Records drawn from a dataset:
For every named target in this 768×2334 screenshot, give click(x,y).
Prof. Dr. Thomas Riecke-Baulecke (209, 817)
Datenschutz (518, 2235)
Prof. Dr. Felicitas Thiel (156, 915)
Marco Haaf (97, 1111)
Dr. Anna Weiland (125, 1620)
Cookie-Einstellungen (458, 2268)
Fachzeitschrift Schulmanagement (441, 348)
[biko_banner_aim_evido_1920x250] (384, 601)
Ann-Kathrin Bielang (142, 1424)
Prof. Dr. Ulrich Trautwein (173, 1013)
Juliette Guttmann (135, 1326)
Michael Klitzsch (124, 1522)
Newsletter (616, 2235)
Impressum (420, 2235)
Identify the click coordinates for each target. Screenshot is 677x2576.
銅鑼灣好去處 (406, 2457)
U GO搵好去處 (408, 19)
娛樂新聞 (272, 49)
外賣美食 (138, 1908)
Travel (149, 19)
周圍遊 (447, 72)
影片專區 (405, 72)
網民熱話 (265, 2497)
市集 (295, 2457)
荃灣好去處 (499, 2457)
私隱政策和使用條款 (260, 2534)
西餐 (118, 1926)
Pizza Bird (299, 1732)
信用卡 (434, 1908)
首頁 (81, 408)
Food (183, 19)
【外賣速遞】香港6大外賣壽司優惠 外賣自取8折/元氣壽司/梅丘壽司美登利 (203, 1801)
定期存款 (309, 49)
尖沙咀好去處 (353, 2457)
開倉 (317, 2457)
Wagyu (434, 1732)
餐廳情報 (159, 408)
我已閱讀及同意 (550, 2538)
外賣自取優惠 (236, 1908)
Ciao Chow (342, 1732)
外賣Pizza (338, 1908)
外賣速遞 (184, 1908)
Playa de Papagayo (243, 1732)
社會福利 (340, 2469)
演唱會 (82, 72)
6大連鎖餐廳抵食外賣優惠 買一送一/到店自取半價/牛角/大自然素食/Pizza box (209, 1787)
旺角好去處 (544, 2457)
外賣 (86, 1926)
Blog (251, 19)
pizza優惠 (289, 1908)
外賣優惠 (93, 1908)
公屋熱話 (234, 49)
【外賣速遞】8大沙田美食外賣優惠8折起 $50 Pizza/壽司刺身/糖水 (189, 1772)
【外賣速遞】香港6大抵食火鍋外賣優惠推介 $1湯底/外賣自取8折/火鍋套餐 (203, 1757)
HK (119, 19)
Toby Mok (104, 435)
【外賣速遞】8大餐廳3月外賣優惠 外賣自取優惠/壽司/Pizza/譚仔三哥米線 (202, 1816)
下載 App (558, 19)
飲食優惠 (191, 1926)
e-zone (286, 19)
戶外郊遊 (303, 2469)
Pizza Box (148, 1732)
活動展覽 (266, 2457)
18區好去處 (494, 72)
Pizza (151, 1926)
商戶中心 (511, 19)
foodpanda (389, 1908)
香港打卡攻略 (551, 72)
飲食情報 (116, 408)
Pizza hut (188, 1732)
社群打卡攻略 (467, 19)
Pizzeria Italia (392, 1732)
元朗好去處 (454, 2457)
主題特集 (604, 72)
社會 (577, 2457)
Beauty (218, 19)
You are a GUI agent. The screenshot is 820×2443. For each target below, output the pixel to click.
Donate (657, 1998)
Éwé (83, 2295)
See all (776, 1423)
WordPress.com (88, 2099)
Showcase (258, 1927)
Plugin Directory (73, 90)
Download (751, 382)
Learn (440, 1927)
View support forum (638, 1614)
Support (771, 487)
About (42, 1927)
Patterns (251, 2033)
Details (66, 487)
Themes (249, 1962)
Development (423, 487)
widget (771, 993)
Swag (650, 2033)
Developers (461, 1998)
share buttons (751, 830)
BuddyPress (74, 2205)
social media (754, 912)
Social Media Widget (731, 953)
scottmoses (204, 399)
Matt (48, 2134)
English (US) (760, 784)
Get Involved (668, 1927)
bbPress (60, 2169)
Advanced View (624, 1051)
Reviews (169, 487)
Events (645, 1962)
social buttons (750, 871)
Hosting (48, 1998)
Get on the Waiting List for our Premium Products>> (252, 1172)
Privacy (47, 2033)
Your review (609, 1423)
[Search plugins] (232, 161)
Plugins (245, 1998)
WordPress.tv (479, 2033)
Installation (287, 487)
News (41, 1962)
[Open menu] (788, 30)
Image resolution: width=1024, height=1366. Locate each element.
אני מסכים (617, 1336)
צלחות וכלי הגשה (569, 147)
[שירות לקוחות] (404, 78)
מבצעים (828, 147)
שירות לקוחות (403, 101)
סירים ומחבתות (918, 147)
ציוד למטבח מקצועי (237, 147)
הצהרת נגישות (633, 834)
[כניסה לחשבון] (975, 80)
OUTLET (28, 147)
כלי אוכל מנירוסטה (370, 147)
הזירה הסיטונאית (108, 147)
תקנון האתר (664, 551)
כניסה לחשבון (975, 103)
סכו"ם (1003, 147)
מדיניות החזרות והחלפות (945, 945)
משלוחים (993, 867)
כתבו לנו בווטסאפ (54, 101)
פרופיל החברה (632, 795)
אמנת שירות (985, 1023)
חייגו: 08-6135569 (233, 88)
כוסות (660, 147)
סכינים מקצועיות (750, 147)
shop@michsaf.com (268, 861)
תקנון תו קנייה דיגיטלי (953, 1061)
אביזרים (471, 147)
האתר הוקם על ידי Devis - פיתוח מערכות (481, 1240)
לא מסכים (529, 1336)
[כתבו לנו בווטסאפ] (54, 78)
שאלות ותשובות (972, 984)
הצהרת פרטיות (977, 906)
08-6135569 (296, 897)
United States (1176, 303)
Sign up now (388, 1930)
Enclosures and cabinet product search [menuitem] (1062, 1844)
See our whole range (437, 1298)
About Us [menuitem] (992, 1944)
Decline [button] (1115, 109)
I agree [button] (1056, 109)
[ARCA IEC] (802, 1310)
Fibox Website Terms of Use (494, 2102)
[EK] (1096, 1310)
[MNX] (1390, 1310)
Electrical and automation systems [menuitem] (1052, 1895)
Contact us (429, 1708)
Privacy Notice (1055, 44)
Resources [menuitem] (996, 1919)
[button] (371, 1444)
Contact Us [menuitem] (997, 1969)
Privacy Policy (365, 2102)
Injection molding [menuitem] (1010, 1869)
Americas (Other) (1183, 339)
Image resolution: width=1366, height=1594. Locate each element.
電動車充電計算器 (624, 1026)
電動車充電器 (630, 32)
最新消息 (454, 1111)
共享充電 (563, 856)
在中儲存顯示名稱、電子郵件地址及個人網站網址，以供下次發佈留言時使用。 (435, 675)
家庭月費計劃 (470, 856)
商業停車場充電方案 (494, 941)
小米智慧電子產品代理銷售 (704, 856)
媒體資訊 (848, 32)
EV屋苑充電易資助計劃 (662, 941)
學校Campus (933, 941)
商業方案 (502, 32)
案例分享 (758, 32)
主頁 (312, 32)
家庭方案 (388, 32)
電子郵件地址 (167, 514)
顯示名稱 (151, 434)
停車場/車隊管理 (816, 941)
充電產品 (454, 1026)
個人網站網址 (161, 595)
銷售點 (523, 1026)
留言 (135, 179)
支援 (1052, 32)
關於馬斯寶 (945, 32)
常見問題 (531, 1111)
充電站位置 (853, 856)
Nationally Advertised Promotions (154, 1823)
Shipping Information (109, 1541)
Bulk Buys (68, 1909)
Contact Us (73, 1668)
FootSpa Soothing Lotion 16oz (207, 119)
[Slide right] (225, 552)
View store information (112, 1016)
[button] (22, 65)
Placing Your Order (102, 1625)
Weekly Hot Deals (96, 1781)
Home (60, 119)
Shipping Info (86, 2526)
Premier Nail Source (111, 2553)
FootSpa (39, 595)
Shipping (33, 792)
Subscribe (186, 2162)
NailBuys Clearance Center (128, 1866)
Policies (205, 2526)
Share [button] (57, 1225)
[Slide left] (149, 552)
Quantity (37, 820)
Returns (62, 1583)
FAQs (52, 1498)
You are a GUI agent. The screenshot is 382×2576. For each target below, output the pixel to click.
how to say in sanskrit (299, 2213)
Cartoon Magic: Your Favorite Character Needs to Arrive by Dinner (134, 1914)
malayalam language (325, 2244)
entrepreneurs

The task: Only the lines from the beginning of the entries through the line bearing "飲食優惠 (191, 1926)" should be returned, each exactly as written.

Exercise result:
For every named target in this 768×2334 screenshot, give click(x,y).
Prof. Dr. Thomas Riecke-Baulecke (209, 817)
Datenschutz (518, 2235)
Prof. Dr. Felicitas Thiel (156, 915)
Marco Haaf (97, 1111)
Dr. Anna Weiland (125, 1620)
Cookie-Einstellungen (458, 2268)
Fachzeitschrift Schulmanagement (441, 348)
[biko_banner_aim_evido_1920x250] (384, 601)
Ann-Kathrin Bielang (142, 1424)
Prof. Dr. Ulrich Trautwein (173, 1013)
Juliette Guttmann (135, 1326)
Michael Klitzsch (124, 1522)
Newsletter (616, 2235)
Impressum (420, 2235)
Identify the click coordinates for each target. Screenshot is 677x2576.
銅鑼灣好去處 (406, 2457)
U GO搵好去處 (408, 19)
娛樂新聞 (272, 49)
外賣美食 (138, 1908)
Travel (149, 19)
周圍遊 (447, 72)
影片專區 (405, 72)
網民熱話 (265, 2497)
市集 (295, 2457)
荃灣好去處 (499, 2457)
私隱政策和使用條款 (260, 2534)
西餐 (118, 1926)
Pizza Bird (299, 1732)
信用卡 (434, 1908)
首頁 (81, 408)
Food (183, 19)
【外賣速遞】香港6大外賣壽司優惠 外賣自取8折/元氣壽司/梅丘壽司美登利 (203, 1801)
定期存款 (309, 49)
尖沙咀好去處 (353, 2457)
開倉 (317, 2457)
Wagyu (434, 1732)
餐廳情報 (159, 408)
我已閱讀及同意 (550, 2538)
外賣自取優惠 (236, 1908)
Ciao Chow (342, 1732)
外賣Pizza (338, 1908)
外賣速遞 (184, 1908)
Playa de Papagayo (243, 1732)
社會福利 (340, 2469)
演唱會 (82, 72)
6大連鎖餐廳抵食外賣優惠 買一送一/到店自取半價/牛角/大自然素食/Pizza box (209, 1787)
旺角好去處 (544, 2457)
外賣 (86, 1926)
Blog (251, 19)
pizza優惠 (289, 1908)
外賣優惠 (93, 1908)
公屋熱話 (234, 49)
【外賣速遞】8大沙田美食外賣優惠8折起 $50 Pizza/壽司刺身/糖水 (189, 1772)
【外賣速遞】香港6大抵食火鍋外賣優惠推介 $1湯底/外賣自取8折/火鍋套餐 (203, 1757)
HK (119, 19)
Toby Mok (104, 435)
【外賣速遞】8大餐廳3月外賣優惠 外賣自取優惠/壽司/Pizza/譚仔三哥米線 (202, 1816)
下載 App (558, 19)
飲食優惠 (191, 1926)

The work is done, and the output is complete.